Problem to solve:
Pull out every line below that contains the string "caption", and copy each one in full.

Information supplied:
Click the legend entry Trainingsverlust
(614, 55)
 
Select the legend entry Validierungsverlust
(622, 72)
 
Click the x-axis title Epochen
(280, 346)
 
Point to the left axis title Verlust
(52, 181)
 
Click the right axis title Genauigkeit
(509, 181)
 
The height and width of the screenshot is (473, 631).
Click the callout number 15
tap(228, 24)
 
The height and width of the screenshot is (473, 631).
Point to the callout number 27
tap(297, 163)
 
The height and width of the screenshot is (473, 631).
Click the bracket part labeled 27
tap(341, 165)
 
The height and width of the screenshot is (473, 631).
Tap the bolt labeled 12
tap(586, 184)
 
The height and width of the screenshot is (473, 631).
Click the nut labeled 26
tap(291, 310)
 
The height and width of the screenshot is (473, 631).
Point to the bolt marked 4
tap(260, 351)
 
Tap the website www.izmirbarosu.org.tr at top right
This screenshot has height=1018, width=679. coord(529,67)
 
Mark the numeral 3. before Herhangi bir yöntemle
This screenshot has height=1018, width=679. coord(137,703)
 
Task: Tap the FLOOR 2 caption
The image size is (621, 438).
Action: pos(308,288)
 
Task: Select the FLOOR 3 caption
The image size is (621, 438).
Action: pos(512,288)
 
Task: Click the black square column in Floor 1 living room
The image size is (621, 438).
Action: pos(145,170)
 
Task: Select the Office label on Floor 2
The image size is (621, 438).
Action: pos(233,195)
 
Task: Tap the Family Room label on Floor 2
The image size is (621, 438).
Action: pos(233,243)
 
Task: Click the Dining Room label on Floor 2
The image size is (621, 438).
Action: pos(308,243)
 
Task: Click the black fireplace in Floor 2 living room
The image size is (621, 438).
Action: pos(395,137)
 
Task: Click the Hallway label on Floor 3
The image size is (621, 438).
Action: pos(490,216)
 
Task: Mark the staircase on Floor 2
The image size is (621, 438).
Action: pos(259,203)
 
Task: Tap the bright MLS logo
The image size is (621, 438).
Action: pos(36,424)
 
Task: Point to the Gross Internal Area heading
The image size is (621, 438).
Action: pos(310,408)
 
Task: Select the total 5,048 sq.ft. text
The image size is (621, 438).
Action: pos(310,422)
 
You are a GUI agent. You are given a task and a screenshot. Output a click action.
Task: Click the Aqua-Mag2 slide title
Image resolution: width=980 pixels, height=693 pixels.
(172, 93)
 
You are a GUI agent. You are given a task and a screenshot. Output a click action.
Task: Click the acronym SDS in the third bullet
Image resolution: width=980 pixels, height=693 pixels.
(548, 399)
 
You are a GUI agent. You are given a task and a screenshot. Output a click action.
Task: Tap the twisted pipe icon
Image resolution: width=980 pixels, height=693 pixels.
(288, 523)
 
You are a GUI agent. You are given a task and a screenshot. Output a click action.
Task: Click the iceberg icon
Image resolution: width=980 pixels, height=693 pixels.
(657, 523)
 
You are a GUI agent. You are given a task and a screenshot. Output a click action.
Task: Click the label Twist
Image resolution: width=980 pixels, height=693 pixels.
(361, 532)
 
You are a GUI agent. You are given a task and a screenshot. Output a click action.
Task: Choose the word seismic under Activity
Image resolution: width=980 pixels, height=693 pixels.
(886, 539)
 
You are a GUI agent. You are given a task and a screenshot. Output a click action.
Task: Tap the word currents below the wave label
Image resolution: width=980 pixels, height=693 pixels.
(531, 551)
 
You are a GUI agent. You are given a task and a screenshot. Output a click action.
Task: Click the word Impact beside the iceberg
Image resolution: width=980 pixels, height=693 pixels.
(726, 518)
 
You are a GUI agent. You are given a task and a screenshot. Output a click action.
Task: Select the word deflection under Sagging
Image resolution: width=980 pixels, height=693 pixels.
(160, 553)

Answer for this exercise:
Task: Tap the FLOOR 2 caption
Task: Select the FLOOR 3 caption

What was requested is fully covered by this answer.